Obwohl der Rat im Februar 2010 eine Neugestaltung der Gedenkstätte beschlossen hat, stehen die Chancen, dass von Mansbergs Entwurf umgesetzt wird, allerdings nicht allzu gut. Jürgen Landmann, der als Kulturreferent unter anderem für den jüdischen Friedhof zuständig ist, kritisiert, dass die Gesellschaft für christlich-jüdische Zusammenarbeit Lüneburg in Eigenregie einen Entwurf in Auftrag gegeben habe, ohne sich vorher mit der Stadt abzustimmen. "Der Entwurf geht über die Grenzen des städtischen Grundstücks hinaus. Er kann also in dieser Form nicht umgesetzt werden." Architekt von Mansberg sagt dazu, dass er mit den Eigentümer des Nachbargrundstücks über seinen Entwurf gesprochen habe und dieser sich aufgeschlossen und kompromissbereit gezeigt hatte.

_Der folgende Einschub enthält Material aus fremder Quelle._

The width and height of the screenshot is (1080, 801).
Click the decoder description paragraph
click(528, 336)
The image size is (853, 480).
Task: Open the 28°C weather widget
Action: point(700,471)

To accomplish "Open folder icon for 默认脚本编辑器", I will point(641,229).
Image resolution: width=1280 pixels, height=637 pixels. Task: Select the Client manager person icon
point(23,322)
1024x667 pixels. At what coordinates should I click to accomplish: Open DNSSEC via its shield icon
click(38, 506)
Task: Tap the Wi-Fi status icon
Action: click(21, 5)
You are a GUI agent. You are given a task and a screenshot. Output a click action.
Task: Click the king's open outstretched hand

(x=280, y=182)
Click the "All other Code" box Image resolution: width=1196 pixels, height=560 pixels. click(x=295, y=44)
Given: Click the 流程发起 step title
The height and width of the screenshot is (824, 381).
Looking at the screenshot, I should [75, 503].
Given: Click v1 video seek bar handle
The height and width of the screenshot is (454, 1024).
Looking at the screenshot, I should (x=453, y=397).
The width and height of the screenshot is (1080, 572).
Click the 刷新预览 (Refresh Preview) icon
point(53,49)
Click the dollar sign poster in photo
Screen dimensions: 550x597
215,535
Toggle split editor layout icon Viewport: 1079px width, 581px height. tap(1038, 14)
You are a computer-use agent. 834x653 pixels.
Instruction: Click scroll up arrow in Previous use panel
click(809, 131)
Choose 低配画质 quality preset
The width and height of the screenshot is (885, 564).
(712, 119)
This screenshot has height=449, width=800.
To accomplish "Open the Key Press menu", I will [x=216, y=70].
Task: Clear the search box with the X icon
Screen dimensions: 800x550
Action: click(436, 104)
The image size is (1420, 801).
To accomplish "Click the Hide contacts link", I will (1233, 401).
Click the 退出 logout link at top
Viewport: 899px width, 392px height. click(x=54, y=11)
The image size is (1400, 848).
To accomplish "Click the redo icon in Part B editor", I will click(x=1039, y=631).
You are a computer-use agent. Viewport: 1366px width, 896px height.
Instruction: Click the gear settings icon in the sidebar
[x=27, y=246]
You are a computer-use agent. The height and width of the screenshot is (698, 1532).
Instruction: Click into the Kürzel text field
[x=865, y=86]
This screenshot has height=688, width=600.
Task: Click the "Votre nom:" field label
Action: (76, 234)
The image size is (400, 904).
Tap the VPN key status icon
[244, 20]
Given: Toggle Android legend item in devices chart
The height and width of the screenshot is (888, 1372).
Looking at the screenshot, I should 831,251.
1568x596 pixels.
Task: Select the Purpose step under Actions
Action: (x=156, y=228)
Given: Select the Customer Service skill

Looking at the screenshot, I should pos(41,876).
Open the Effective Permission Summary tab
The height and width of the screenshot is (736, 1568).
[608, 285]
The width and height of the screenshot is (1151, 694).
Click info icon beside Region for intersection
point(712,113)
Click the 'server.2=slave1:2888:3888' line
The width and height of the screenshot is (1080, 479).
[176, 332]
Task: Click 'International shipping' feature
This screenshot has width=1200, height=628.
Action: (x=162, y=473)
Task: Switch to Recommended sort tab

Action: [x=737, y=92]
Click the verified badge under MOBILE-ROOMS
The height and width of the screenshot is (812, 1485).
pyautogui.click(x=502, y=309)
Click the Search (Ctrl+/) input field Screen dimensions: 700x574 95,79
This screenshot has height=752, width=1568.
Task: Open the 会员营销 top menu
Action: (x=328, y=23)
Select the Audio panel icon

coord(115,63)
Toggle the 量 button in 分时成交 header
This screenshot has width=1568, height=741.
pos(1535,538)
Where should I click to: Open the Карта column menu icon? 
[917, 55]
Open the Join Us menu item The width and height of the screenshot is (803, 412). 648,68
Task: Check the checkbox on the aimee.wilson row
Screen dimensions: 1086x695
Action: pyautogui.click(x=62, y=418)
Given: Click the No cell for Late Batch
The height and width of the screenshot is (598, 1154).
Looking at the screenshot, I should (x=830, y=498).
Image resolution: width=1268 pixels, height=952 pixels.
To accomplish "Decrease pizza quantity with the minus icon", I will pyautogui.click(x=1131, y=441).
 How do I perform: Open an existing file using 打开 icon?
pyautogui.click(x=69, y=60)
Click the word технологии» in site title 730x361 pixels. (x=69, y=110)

Dennoch müsse die Stadt als Grundstücksinhaber die Verhandlungen mit dem Nachbarn führen, stellte Peter Koch, Erster Stadtrat und verantwortlich für den Bereich Kultur, auf der Sitzung des Kulturausschusses am Freitag klar. Ein weiterer Punkt, den Jürgen Landmann gegen von Mansbergs Entwurf ins Feld führt, sind die Kosten. Etwa 168 000 Euro schätzt der Architekt, werden für das Mahnmal nötig sein. Die Stadt will für die neue Gedenkstätte 50 000 Euro zur Verfügung stellen. Weitere 100 000 Euro sollen durch Stiftungen und Spenden finanziert werden.

Ela Griepenkerl, die sich in der Gesellschaft für christlich-jüdische Zusammenarbeit Lüneburg engagiert und die jährliche Gedenkveranstaltung am 9. November organisiert, sagte, sie sei dankbar, dass sich die Stadt des Themas endlich annehme. Von Mansbergs Entwurf lobte die Lüneburgerin als "genial". An die neue Gedenkstätte hat sie große Erwartungen. "Der Ort soll Fragen aufwerfen und keine fertigen Antworten liefern."

In der Vergangenheit hatten Politiker immer wieder bemängelt, wie unscheinbar die Gedenkstätte sei. "Einheimische und Touristen gehen in der Regel achtlos vorüber. Der Stein ist in die Jahre gekommen und entspricht in seinem ganzen Erscheinungsbild nicht mehr den Anforderungen an eine dem Anlass angemessene Erinnerungsstätte", heißt es auf der Homepage der Lüneburger SPD. Zwei Jahre legte die Stadt kein Konzept vor. Nun, da bereits ein Entwurf auf dem Tisch liegt, reagiert auch die Stadt.

Kulturreferent Jürgen Landmann möchte möglichst viele Partner in die Gestaltung einer neuen Gedenkstätte einbinden, unter anderem die Geschichtswerkstatt, die evangelisch-lutherische Landeskirche, den Landesverband jüdischer Gemeinden in Niedersachsen, die Stiftung niedersächsischer Gedenkstätten und die katholische Kirche.

Eine Arbeitsgruppe soll gemeinsam erarbeiten und prüfen, wie der neue Gedenkort aussehen könnte. Dabei müsse berücksichtigt werden, welche Ansprüche Gedenkstätten heute zu erfüllen haben. "Ich könnte mir zum Beispiel vorstellen, dass an dem Ort ein Modell der Synagoge auf einer Bronzeplatte an das Gebetshaus erinnert", sagt Jürgen Landmann. Der Kulturreferent hat ehrgeizige Ziele. Am 9. November 2013, ein Dreivierteljahrhundert nach der Reichspogromnacht, soll die neue Gedenkstätte eingeweiht werden.